Creating a new Branch
Let’s say your project was a website that was running well but you wanted to add some new features to it. You would probably want to work on this new feature in a separate and contained way because you wouldn’t want to crash or take offline the whole website while you develop and test this new feature.
Or let’s say you wanted to let someone else work on this new feature while you worked yourself on something else inside the project at the same time.
This will be where branches will come into play. In fact, Git’s Branching model is referred to as its killer feature because they are incredibly lightweight, making branching operations nearly instantaneous, and switching back and forth between branches is really fast.
You would create separate branches for separate lines of work of the project. Each branch is typically worked on by an individual. When the work in a branch is done, this work is merged into the parent branch either automatically or semi-automatically.
Let’s see Git’s branching in action. First, create a new branch from the currently active branch (“main”/“master” in our case) with the following command:
$ git checkout -b <new branch name> $ git checkout -b feature
This will also activate the newly created branch which we can confirm using:
$ git branch
Running the git log now will show that all the commits from the “main”/”master” branch are present in the “feature” branch too and that the HEAD of both branches is common. This is because currently the “feature” branch is just a “copy” of the “main”/”master” branch and we haven’t made any new commits to it.

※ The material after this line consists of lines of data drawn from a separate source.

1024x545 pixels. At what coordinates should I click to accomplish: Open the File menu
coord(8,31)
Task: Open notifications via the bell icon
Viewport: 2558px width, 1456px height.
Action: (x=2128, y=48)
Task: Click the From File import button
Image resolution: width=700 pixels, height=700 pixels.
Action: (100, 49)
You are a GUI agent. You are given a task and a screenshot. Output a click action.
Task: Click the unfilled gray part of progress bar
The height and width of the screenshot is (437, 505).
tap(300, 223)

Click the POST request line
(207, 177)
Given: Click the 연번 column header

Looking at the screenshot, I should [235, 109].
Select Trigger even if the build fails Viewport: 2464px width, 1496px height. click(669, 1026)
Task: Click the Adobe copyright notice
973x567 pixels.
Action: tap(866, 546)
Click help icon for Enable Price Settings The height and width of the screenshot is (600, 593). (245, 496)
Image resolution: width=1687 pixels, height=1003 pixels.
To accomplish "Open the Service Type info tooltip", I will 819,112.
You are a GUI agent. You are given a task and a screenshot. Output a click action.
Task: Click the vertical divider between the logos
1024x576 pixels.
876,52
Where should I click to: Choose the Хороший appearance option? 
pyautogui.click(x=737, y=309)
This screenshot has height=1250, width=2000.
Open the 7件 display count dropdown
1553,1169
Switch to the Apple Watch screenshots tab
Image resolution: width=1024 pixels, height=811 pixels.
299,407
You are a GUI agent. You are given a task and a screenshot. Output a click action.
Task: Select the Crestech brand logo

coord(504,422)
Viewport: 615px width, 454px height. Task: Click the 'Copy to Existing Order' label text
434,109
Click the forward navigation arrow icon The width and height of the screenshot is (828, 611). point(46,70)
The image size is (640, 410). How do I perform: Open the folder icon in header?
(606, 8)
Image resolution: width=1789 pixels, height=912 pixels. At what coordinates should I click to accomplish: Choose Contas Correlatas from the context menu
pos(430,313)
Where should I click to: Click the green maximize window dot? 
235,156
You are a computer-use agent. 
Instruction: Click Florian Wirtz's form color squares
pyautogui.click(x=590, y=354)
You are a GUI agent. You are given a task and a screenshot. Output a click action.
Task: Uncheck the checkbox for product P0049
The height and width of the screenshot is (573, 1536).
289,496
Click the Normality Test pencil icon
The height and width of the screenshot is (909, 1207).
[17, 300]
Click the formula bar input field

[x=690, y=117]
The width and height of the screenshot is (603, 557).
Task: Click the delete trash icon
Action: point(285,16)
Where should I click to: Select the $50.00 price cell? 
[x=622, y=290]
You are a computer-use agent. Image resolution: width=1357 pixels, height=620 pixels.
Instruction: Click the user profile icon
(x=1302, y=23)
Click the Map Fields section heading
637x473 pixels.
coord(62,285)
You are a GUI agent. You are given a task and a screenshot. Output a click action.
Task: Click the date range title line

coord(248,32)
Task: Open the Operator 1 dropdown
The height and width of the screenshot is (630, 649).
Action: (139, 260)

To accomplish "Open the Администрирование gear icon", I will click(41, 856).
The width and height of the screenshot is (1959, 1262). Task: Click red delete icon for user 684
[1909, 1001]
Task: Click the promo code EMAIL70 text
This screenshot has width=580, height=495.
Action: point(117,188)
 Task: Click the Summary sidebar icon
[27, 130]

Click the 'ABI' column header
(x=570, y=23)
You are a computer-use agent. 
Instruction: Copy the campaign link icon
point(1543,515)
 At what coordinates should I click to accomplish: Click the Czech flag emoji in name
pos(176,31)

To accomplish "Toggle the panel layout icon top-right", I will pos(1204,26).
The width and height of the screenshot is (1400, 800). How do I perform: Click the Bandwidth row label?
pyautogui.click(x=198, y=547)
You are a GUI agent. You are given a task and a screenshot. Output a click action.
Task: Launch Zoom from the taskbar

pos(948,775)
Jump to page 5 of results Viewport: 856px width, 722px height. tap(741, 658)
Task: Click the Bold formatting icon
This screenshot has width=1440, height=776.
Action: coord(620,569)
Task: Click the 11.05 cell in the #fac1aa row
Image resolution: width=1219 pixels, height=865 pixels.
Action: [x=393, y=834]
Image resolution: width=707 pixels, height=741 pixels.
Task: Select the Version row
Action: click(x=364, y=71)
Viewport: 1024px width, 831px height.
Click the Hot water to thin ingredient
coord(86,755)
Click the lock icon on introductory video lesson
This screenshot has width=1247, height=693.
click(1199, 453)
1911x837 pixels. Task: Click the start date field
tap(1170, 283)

Because the “feature” branch and “main”/”master” branch are common up to the last commit of the “main”/”master” branch, we will say that the “feature” branch is based on the last commit “main”/”master” branch.
Working on the Feature Branch
Let’s work on the feature for which we created a separate branch. It may include creating a new file:
$ echo “some css” > style.css
…and it may include modifying a previous file:
$ echo “new feature” >> index.html
Commit the additions:
$ git add . $ git commit -m “add new feature”
Run git log now and you will see that the HEAD of the “feature” branch is at this newly made commit.
Go back to the “main”/”master” branch:
$ git checkout main
Notice that the style.css and the additions to index.html are gone. This is because those changes were only in the “feature” branch. The “main” branch was left intact.
To merge the “feature” branch into the currently active branch (“main” in our case), run:
$ git merge feature
The merge will be successful because there were no merge conflicts. The work from the “feature” branch will now appear in the “main” branch. Read more.
What are Merge Conflicts?
Imagine we are at the point just before we did the merge above:
Now let’s say we change the line hello again in the index.html file to XYZ in the “main” branch and make another commit to our “main” branch. Then we also change the same line hello again in the index.html file to ABC in the “feature” branch and make another commit to the “feature” branch. If we now activate the “main” branch and run the git merge feature, we will get a merge conflict because the two branches have different opinions about what the line hello again should become. After the merge, should it be XYZ or ABC?
Because Git cannot decide this on its own, we have to manually fix the conflict. Open the index.html file and it will contain the lines coming from both branches. Remove the line not needed, say ABC, and also the lines added by Git (the ones containing <<<<<<, =====, >>>>>>, |||||) for indicating which line belongs to which branch.
Now that the merge conflict is resolved, we need to commit the changes we just did manually:
$ git add . $ git commit -m “keep the line from the main branch”
We just did what is called a merge commit. Read more.
Deleting a Branch
Now that the work from the “feature” branch is merged, we can delete it by first checking out the “main” branch and then running:
$ git branch -D feature
Running the git branch now will only show a single “main”/”master” branch.